The Rice Argos team partnered with Mango Communications to present a Massive MIMO Wi-Fi Channel Characterization demo at the Xilinx Emerging Technology Symposium 2014. This demo combines the 96-antenna Argos v2 massive MIMO testbed with the Mango 802.11 Reference Design to capture and analyze channel estimates between the array and Wi-Fi clients in real-time.

Demonstration

The demo uses the 96-antenna Argos v2 array. The array uses 24 quad-antenna WARP nodes, each node consisting of a WARP v3 kit and FMC-RF-2X245 module. Each node in the array runs the 802.11 Reference Design in receive-only mode. The array elements receive every Wi-Fi packet, decode the packet to identify the transmitting client, then report the client identity and the corresponding per-subcarrier channel estimates to a host PC for processing and display. All physical layer processing is implemented in real-time in the FPGA at each WARP v3 node.

Another WARP v3 kit acts as an 802.11 AP. Client devices, including demo visitors' phones, can join this AP and access the internet via their devices' Wi-Fi connections. The host PC uses the AP's association table to recognize the source of transmissions reported by the array receivers. The visualization program (see below) uses this information to construct a 96x52 (antennas x subcarriers) channel matrix for each user that is updated with every packet reception.

Channel Visualizations

A custom OS X application on the host PC receives the wireless client and channel estimate updates from the AP and array nodes, processes these updates and displays the results. All processing is implemented in real-time.

Given problem a: Repeat the records word for word, starting at the beginning of the records and ending at the line that contains "tap(607, 50)", with both of those lines included.
The text and the records come from separate, unrelated sources.

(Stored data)
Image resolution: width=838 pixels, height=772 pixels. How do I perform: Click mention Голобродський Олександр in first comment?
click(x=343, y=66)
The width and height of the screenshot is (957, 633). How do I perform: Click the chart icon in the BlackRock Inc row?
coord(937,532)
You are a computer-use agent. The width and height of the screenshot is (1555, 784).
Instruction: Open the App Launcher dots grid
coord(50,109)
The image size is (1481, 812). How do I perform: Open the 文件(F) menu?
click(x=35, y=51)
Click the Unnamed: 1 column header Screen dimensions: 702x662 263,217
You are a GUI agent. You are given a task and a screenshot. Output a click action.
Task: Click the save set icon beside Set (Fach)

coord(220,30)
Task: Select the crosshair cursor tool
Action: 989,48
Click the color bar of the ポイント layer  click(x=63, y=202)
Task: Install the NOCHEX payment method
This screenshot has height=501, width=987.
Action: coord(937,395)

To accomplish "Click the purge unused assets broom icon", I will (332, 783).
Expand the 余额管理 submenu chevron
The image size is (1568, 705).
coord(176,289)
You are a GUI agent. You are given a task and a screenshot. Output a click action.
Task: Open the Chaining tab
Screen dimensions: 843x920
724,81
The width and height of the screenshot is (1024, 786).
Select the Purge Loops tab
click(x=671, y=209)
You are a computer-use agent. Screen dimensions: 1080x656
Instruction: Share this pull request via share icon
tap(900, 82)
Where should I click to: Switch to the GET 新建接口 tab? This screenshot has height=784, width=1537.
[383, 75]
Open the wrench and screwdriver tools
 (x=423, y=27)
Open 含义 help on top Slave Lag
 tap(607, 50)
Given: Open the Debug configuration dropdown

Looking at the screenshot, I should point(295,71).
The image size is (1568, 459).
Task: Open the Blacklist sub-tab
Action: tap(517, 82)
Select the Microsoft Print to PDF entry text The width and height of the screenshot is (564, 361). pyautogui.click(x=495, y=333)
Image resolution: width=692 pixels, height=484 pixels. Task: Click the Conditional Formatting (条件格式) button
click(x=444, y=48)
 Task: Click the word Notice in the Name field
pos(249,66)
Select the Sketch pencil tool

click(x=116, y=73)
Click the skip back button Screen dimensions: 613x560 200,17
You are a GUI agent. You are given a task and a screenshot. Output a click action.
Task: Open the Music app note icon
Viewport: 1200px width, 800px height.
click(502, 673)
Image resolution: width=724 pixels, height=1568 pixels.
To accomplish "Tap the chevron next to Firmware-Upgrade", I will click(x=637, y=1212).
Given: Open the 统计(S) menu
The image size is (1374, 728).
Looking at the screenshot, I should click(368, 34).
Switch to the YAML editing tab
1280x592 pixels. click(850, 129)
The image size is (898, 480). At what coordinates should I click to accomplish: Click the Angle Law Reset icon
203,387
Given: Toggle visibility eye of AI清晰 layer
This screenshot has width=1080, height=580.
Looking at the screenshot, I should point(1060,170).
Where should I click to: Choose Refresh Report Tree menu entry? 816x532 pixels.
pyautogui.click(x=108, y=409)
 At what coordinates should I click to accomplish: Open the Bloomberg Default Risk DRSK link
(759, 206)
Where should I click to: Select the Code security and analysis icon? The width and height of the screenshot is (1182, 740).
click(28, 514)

Given problem b: Quote the passage from the text on the Argos massive MIMO demo, starting at "A custom OS" and ending at "implemented in real-time.".

Correct response a:
Image resolution: width=838 pixels, height=772 pixels. How do I perform: Click mention Голобродський Олександр in first comment?
click(x=343, y=66)
The width and height of the screenshot is (957, 633). How do I perform: Click the chart icon in the BlackRock Inc row?
coord(937,532)
You are a computer-use agent. The width and height of the screenshot is (1555, 784).
Instruction: Open the App Launcher dots grid
coord(50,109)
The image size is (1481, 812). How do I perform: Open the 文件(F) menu?
click(x=35, y=51)
Click the Unnamed: 1 column header Screen dimensions: 702x662 263,217
You are a GUI agent. You are given a task and a screenshot. Output a click action.
Task: Click the save set icon beside Set (Fach)

coord(220,30)
Task: Select the crosshair cursor tool
Action: 989,48
Click the color bar of the ポイント layer  click(x=63, y=202)
Task: Install the NOCHEX payment method
This screenshot has height=501, width=987.
Action: coord(937,395)

To accomplish "Click the purge unused assets broom icon", I will (332, 783).
Expand the 余额管理 submenu chevron
The image size is (1568, 705).
coord(176,289)
You are a GUI agent. You are given a task and a screenshot. Output a click action.
Task: Open the Chaining tab
Screen dimensions: 843x920
724,81
The width and height of the screenshot is (1024, 786).
Select the Purge Loops tab
click(x=671, y=209)
You are a computer-use agent. Screen dimensions: 1080x656
Instruction: Share this pull request via share icon
tap(900, 82)
Where should I click to: Switch to the GET 新建接口 tab? This screenshot has height=784, width=1537.
[383, 75]
Open the wrench and screwdriver tools
 (x=423, y=27)
Open 含义 help on top Slave Lag
 tap(607, 50)

Correct response b:
A custom OS X application on the host PC receives the wireless client and channel estimate updates from the AP and array nodes, processes these updates and displays the results. All processing is implemented in real-time.